3- Bilindiği gibi çevre açısından en önemli sorunlardan birisi de yanık yağların doğaya deşarj edilme sorunudur. Bu konuda sanayi atıkları konusunda düzenlemeler mevcuttur. Uygulamada kimi aksaklıklar olsa bile. Ancak evsel yanık yağlar konusunda yasal düzenleme olmadığı gibi, toplumsal bilinç de oluşmamıştır. Evsel yağlar direk kanalizasyona deşarj olmaktadır. Bu konuda Belediye Çevre sorumluları bir çalışma yapmalarını öneriyoruz. Bilinçlendirme, biriktirme ve toplama konusunda bir program oluşturulmalı ve hayata geçirilmelidir. Çevreci belediyecilik açısından önemli bir faaliyet olacağı açıktır. Bu konuda çalışma yapılmasını öneriyoruz.
Halkçı belediyeciliğin olmazsa olmazı karar süreçlerinde halkın taleplerinin alınarak, birlikte çözüm süreçlerinin önceliklerle belirlenmesidir. Bunun gerçekleşmesi için mahalle meclislerinin oluşturulması ve karar alma süreçlerinin işletilmesi gerekmektedir. Mahalle meclisleri oluşana kadar programlı mahalle toplantıları, mahalle buluşmaları yaparak görüşler alınmalıdır. Seçilmiş yapılarda bürokratikleşme, verili koşullara sıkışma, halkın lehine olmayan kararların alınması olasıdır.

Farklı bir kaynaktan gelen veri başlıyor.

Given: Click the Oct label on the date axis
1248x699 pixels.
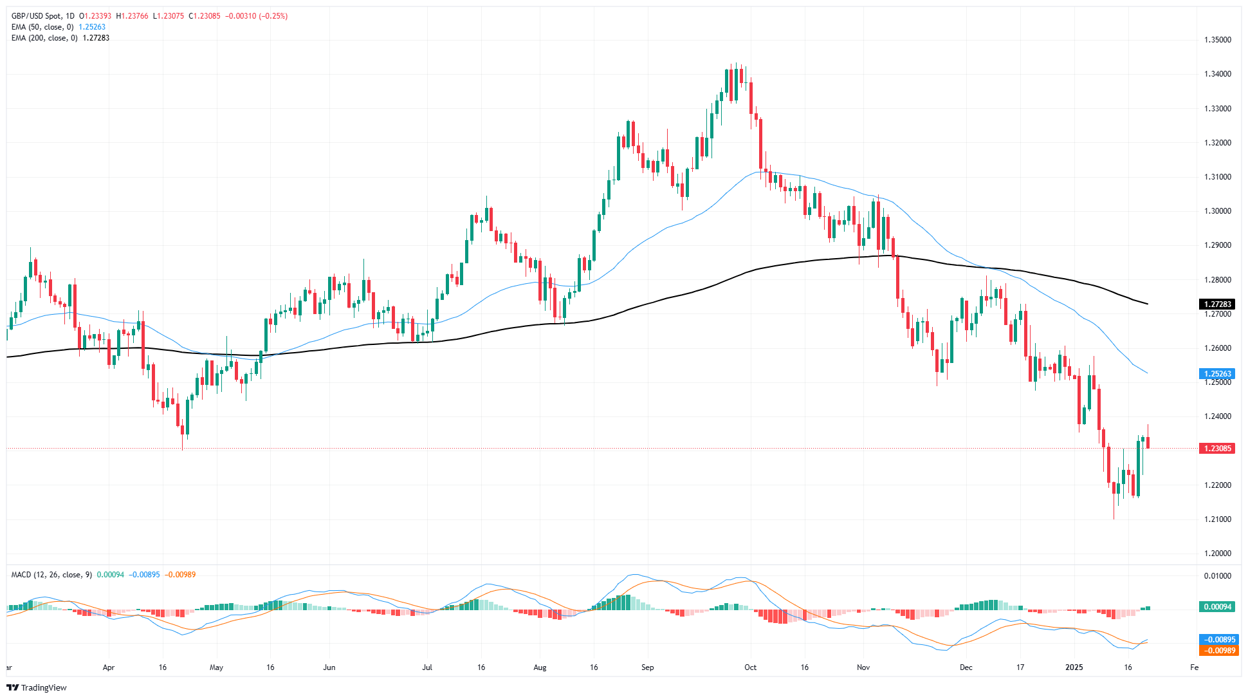Looking at the screenshot, I should pyautogui.click(x=750, y=667).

Nitekim önceki yönetimlerin bıraktığı bütçe açığı nedeniyle bu yönetim de benzer duruma düşmektedir. Karar alma süreçlerini sadece yönetim mekanizmalarıyla sınırlandırılırsa halk nezdinde güven kaybedilir. Süreçler halkla paylaşılırsa alınan kararlar daha uygulanır olacaktır. Mahallelerden gelen talepleri SOL Parti İl Örgütü olarak sizlere iletmeye devam edeceğiz. Taleplerimize verilecek yanıtları, karşılanma durumunu da kamuoyu ve halkla paylaşacağız. Taleplerimizin karşılanacağı konusunda duyarlılığınıza teşekkür eder, iyi çalışmalar dileriz.”